Ocean Thermal Energy Conversion: Open, Closed, and Hybrid Systems

Open Cycle OTEC

Warm seawater is the working fluid.

The warm seawater is "flash"-evaporated in a vacuum chamber to produce steam at an absolute pressure of about 2.4 kilopascals.

The steam expands through a low-pressure turbine that is coupled to a generator to produce electricity.

The steam exiting the turbine is condensed by cold seawater pumped from the ocean's depths through a cold-water pipe.

If a surface condenser is used in the system, the condensed steam remains separated from the cold seawater, resulting in a supply of desalinated water.

Closed Cycle OTEC

• Warm seawater vaporizes a working fluid, such as ammonia, flowing through a heat exchanger (evaporator).
• The vapour expands at moderate pressures and turns a turbine coupled to a generator that produces electricity.
• The vapour is then condensed in a condenser using cold seawater pumped from the ocean's depths through a cold-water pipe.
• The condensed working fluid is pumped back to the evaporator to repeat the cycle.
• The working fluid remains in a closed system and circulates continuously.

Hybrid OTEC

A hybrid cycle combines the features of both the closed-cycle and open-cycle systems.

Warm seawater enters a vacuum chamber where it is flash-evaporated into steam, which is similar to the open-cycle evaporation process.
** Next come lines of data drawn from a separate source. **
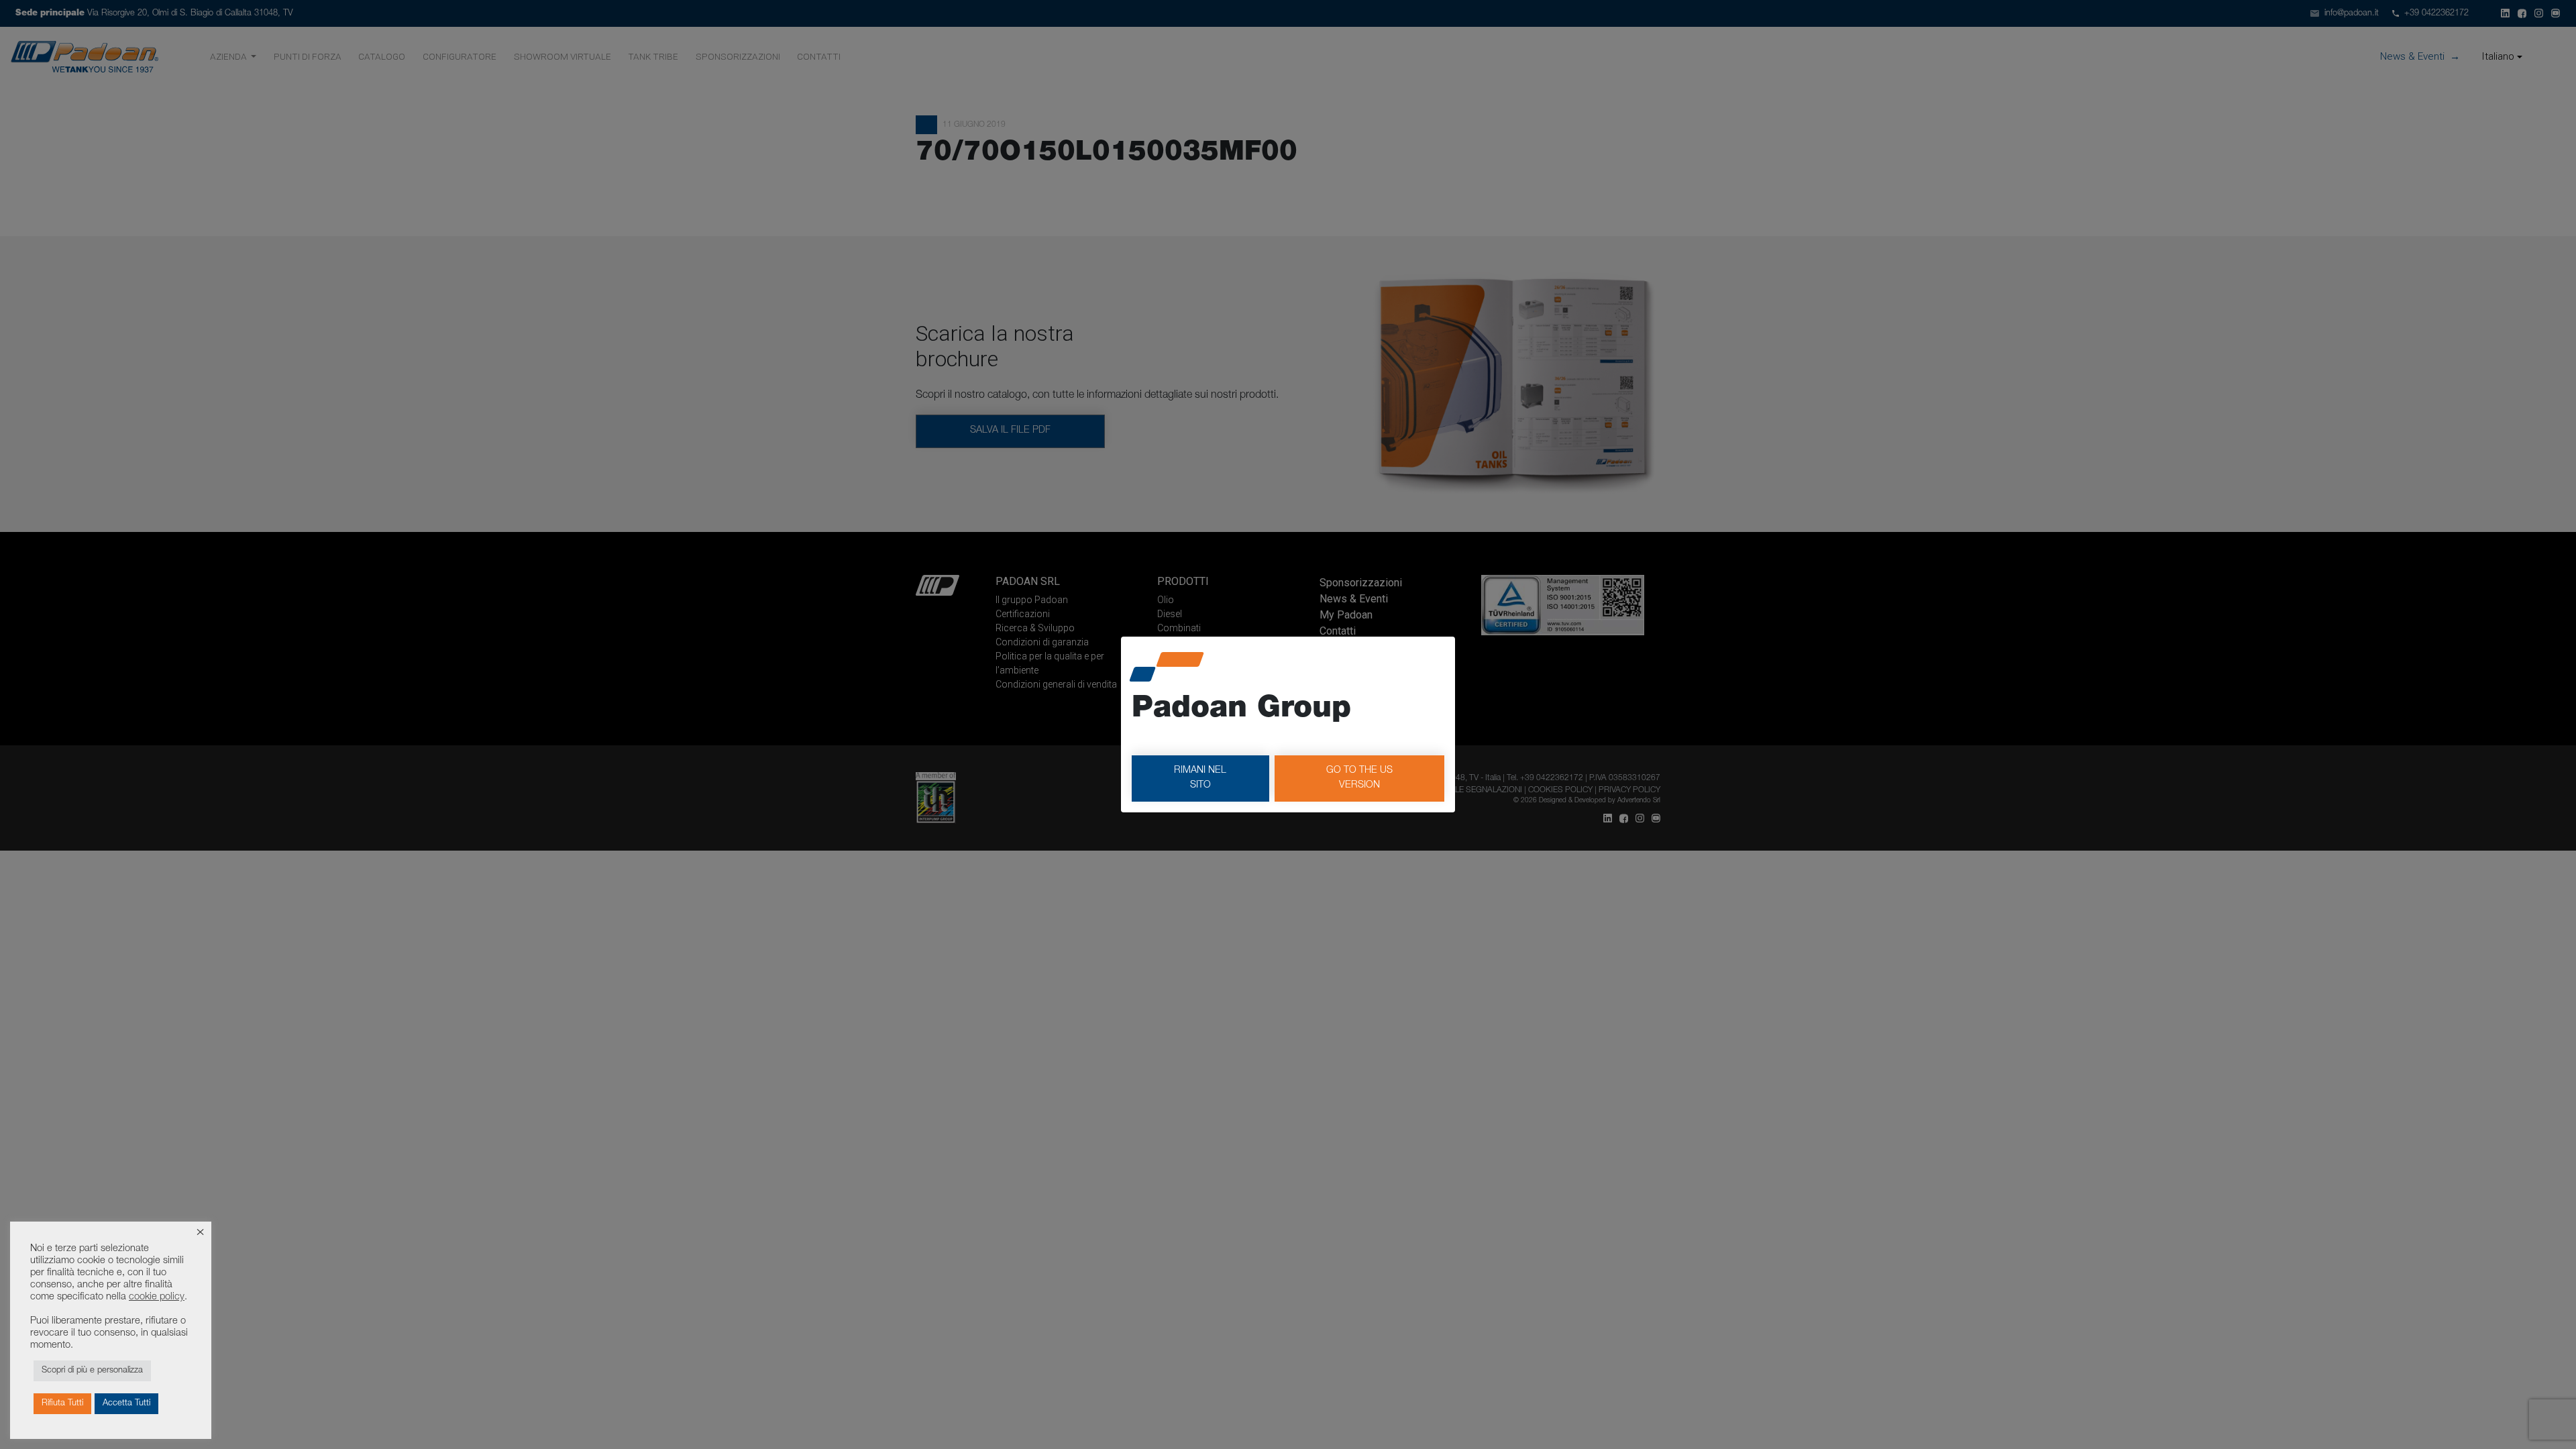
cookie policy (156, 1297)
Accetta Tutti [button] (126, 1403)
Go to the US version (1359, 778)
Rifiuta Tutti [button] (62, 1403)
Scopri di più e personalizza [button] (92, 1370)
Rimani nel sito (1200, 778)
The steam vaporizes the working fluid of a closed-cycle loop on the other side of an ammonia vaporizer.

The vaporized fluid then drives a turbine that produces electricity.

The steam condenses within the heat exchanger and provides desalinated water.

Factors for Site Selection

• Thermal gradient in the ocean
• Topography of the ocean floor
• Seismic activity
• Availability of personnel to operate the plant
• Infrastructure: airports, harbors, etc.
• Local electricity and desalinated water demand
• Political and ecological constraints
• Cost and availability of shoreline sites

Advantages

• Supplies steady power without fluctuations and is independent of unpredictable weather.
• Availability hardly varies from season to season.
• At a suitable site, the resource is essentially limited only by the size of the system.

Disadvantages

• Low efficiency.
• Large size.
• High installation cost.
• Ocean depths should be available fairly close to shore-based facilities to avoid transmission/distribution losses.
• The plant must withstand ocean conditions like storms.